Collected data
◆ ◆ ◆ ◆ ◆ ◆ ◆

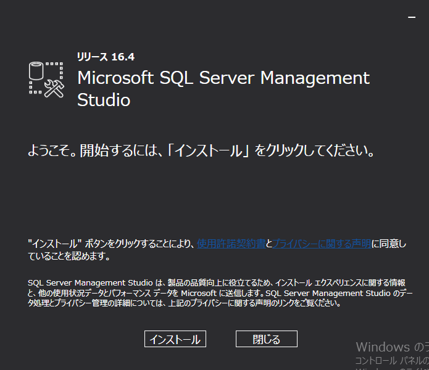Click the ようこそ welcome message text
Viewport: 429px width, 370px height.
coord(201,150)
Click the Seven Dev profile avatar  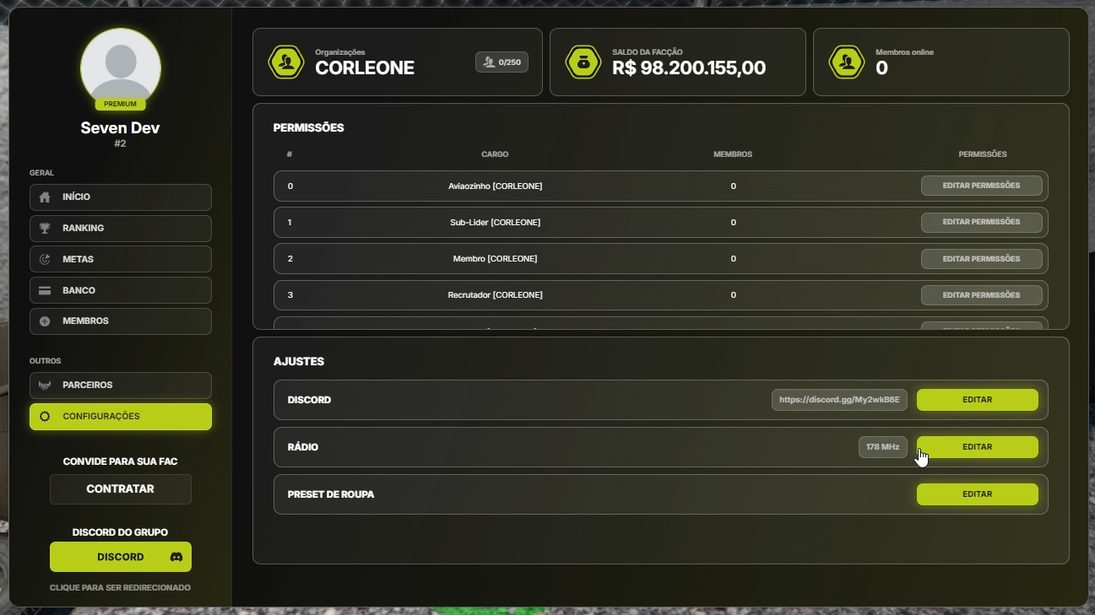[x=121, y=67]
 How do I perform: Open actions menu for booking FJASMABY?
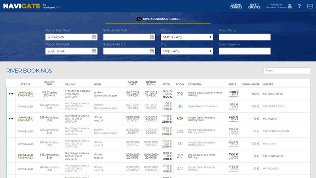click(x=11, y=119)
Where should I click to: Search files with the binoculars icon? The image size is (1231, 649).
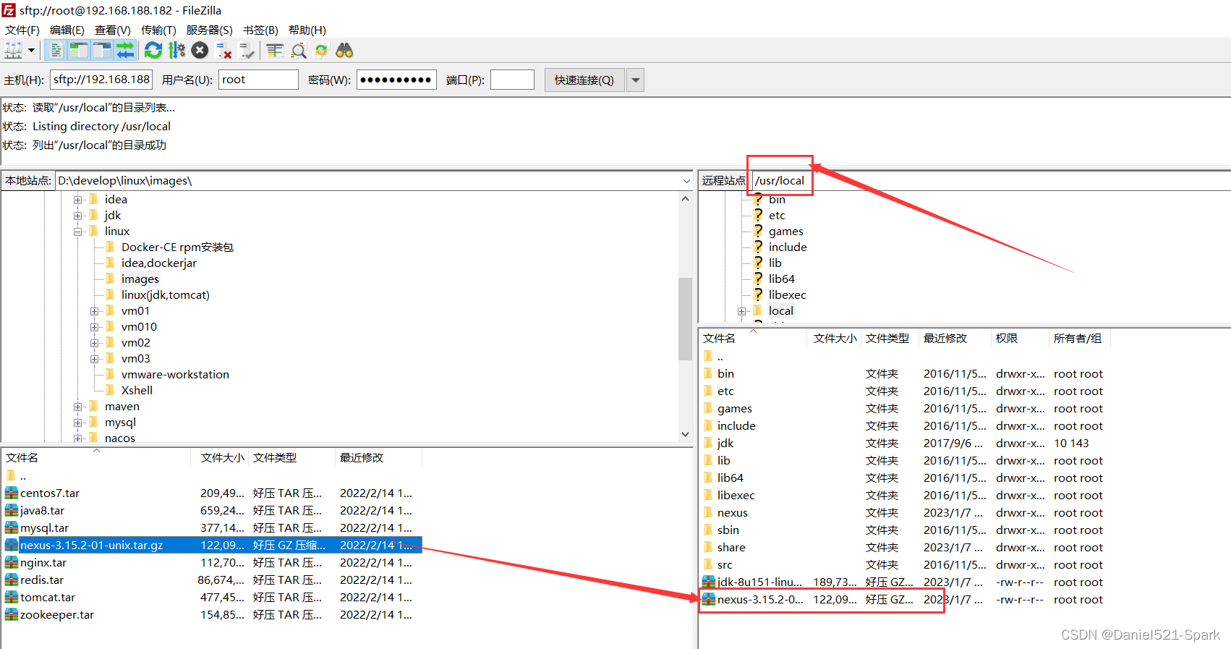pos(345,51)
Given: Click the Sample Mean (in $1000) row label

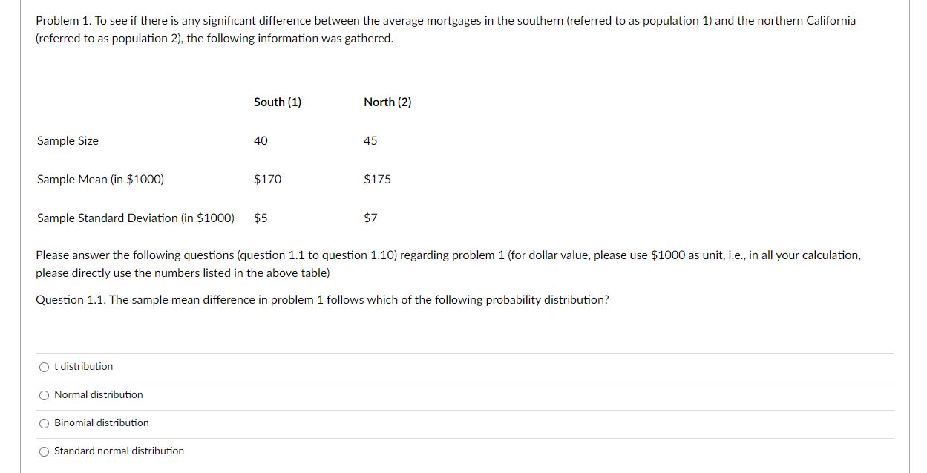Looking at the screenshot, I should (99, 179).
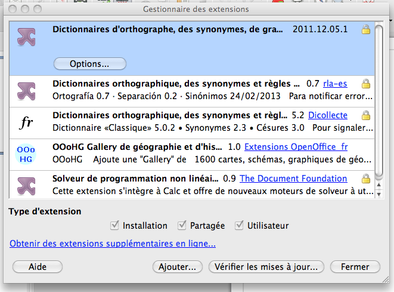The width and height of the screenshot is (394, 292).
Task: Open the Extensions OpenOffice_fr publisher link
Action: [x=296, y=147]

◆ ◆ ◆ ◆ ◆ ◆ ◆

> **DIRECTIONS FOR THIS TASK**
Beginning at the line that holds "Where should I" and ending with the last line of the entries, please set down each line exactly, leaving every picture out.

> **TASK SOLUTION**
Where should I click to: Search files with the binoculars icon? The image size is (1231, 649).
pos(345,51)
Given: Click the Sample Mean (in $1000) row label

Looking at the screenshot, I should (99, 179).
The width and height of the screenshot is (394, 292).
Task: Open the Extensions OpenOffice_fr publisher link
Action: [x=296, y=147]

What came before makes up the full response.